Just to be clear, even if
Just to be clear, even if the full text of the email does show that Dr. Jones threatened to destroy data rather than respond to a FOI request, if the email in question was between him and another sympathetic climate researcher, it could easily be dismissed as venting in frustration over attacks by denialists.
To have any real meaning and to even start to approach the level of ethical concerns raised by your comparison to the Bush administration, you would need to show that he actually did receive an FOI request, that he actually did refuse to respond, and that the review authority specified in the FOI act determined his refusal was not justified under the law. To really justify your call for him to be fired, you would then need to show he had still refused to cooperate or even that he had actually destroyed the data. But we know that none of that actually happened because if it had, the climate change skeptics who submitted the FOI request would have told us all about it long before these emails were made public by the hackers.
correct way to handle this?
Discussion of the emails (and the emails themselves) is all over the internet. NY Times and WaPo are running articles on the leaked/hacked messages. The scientists who authored the emails are now making statements (on blogs, and to the press) that only make the situation worse. So it is quite interesting how warming alarmists handle this issue.
This doesn't seem like a good way:
"The rest of the email stash contains plenty of examples of scientists being annoyed with skeptics and wishing them ill, but that's about it"
This is obviously untrue to anyone who's followed the issue. A good way to lose your reader, not a good way to stay on the message. Wouldn't it be much more skillfull agit-prop to throw this group of scientists (Mann, Briffa, Phil Jones) under the bus, like Obama did with his pastor, and say something like "These are just a few bad apples, but there is this huge scientific consensus about global warming, and that remains unchanged"?
Anonymous - thanks for the
Anonymous - thanks for the quotation from Feynman. As in almost all things, he explains it so very clearly.
data
The comments here illustrate why private emails dealing with complex issues are likely to confuse rather than enlighten an outsider. Two points in particular are highlighted by this little controversy: 1) Scientists are far less careful in the language they use in private emails then they are when communicating in public forums; and 2) People who lack scientific expertise, and therefore are oblivious to context, are likely to misinterpret what they're reading, in some instances understandably so. For instance, "hide the decline" actually refers to a well known divergence (decline) of temperatures calculated for proxies (tree rings) relative to instrumentally recorded temperatures. This has been particularly problematic in the Northern latitudes beginning in the mid 1980s.
http://www.agu.org/pubs/crossref/2007/2006JD008318.shtml
Potential causes for this divergence include late summer draught, high temperature tree growth rate thresholds, pollution, and ozone depletion. In any case, Dr. Jones is not referring to an actual decline in temperatures, he's referring to this divergence which results in erroneous calculated temperatures that wrongly indicate a cooling trend, as compared to instrumental temperature measurements that clearly show a warming trend.

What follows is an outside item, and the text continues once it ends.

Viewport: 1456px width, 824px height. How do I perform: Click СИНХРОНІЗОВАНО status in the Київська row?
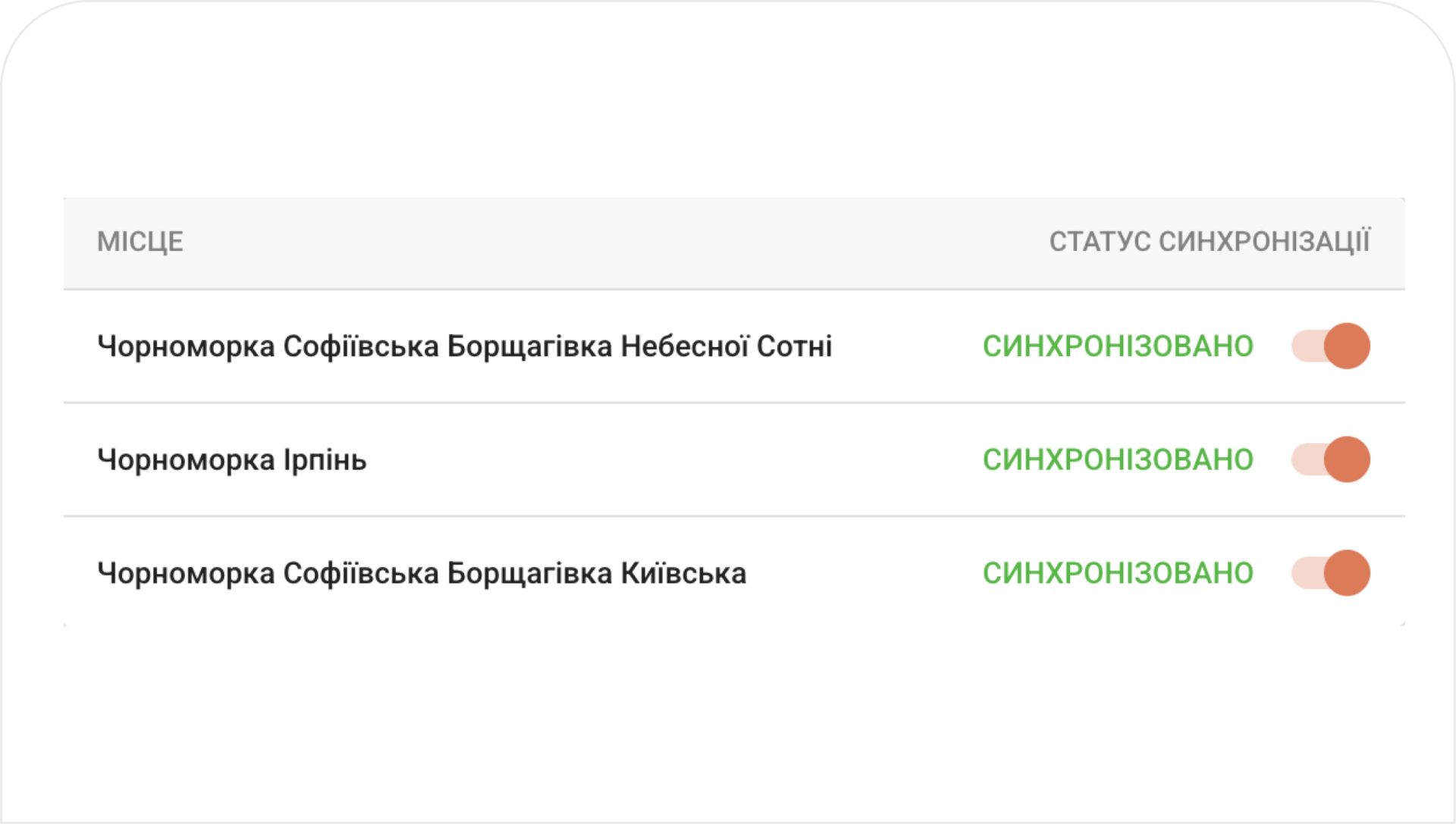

http://www.wsl.ch/staff/jan.esper/publications/Buentgen_2008_GCB.pdf
Yes, but what he is saying
Yes, but what he is saying is - here is data up to 1960 - doesn't this help nail down my argument. The reader is left with the impression that data only exists until 1960. But the data doesn't stop at 1960 - it continues to 1981. The data from 1960 to 1981 does not support his argument, but he thinks he has an explanation. Well this is what should be reported. To do otherwise is to not practice reputable science.